▸ **ARTICLE**
--- START ---
Tag Archives: The Migration

Behind the Scenes, Digital Collections, Technology

Tools for Metadata Remediation

August 12, 2016 Maggie Dickson

Last fall, I wrote about how we were embarking on a large-scale remediation of our digital collections metadata in preparation for migrating those collections to the Duke Digital Repository. I started remediation at the beginning of this calendar year, and it’s been at times a slow-going but ultimately pretty satisfying experience. I’m always interested in hearing about how other people working with metadata actually do their work, so I thought I would share some of the tools and techniques I have been using to conduct this project.

First things first: documentation

The metadata task group charged with this work undertook a broad review and analysis of our data, and created a giant google spreadsheet containing all of the fields currently in use in our collections to document the following:

What collections used the field?
Was usage consistent within/across collections?
What kinds of values were used? Controlled vocabularies or free text?
How many unique values?

Based on this analysis, the group made recommendations for remediation of fields and values, which were documented in the spreadsheet as well.
--- END ---
▸ **EXCERPTED DATA**
--- START ---
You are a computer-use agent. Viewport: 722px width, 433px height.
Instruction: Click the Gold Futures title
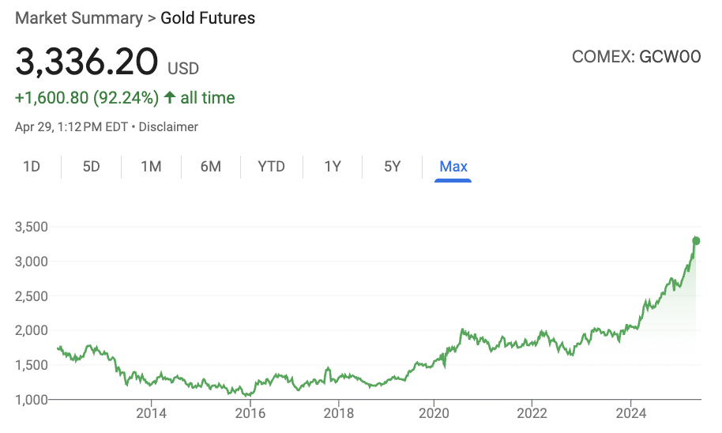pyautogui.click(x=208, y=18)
--- END ---
--- START ---
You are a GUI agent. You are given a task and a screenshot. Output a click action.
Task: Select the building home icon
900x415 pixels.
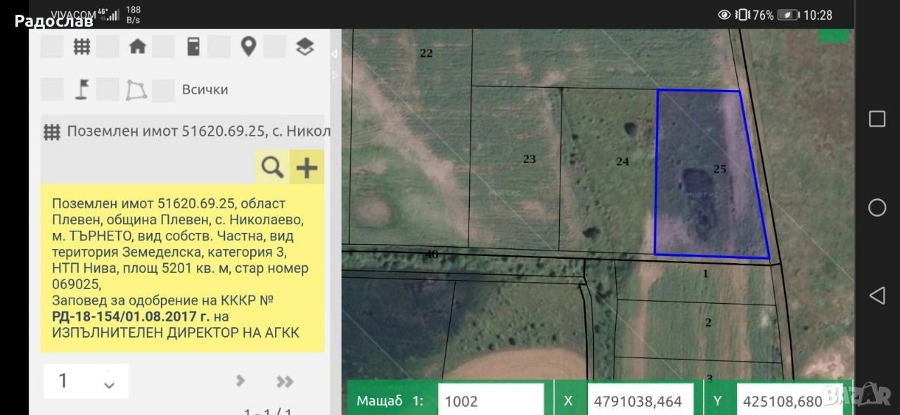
--- END ---
▸ **TASKS TO CARRY OUT**
[1] Write out the passage of the metadata remediation post that begins at the words "Tools for Metadata" and stops after "used the field?".
[2] Answer these about the metadata remediation post:
(a) To what repository are the digital collections being migrated?
(b) When did the writer start the remediation?
(c) What did the metadata task group create to document the fields in use?

▸ **PER-TASK ANSWERS**
[1]
Tools for Metadata Remediation

August 12, 2016 Maggie Dickson

Last fall, I wrote about how we were embarking on a large-scale remediation of our digital collections metadata in preparation for migrating those collections to the Duke Digital Repository. I started remediation at the beginning of this calendar year, and it’s been at times a slow-going but ultimately pretty satisfying experience. I’m always interested in hearing about how other people working with metadata actually do their work, so I thought I would share some of the tools and techniques I have been using to conduct this project.

First things first: documentation

The metadata task group charged with this work undertook a broad review and analysis of our data, and created a giant google spreadsheet containing all of the fields currently in use in our collections to document the following:

What collections used the field?

[2]
(a) The Duke Digital Repository.
(b) At the beginning of this calendar year.
(c) A giant google spreadsheet containing all of the fields currently in use in the collections.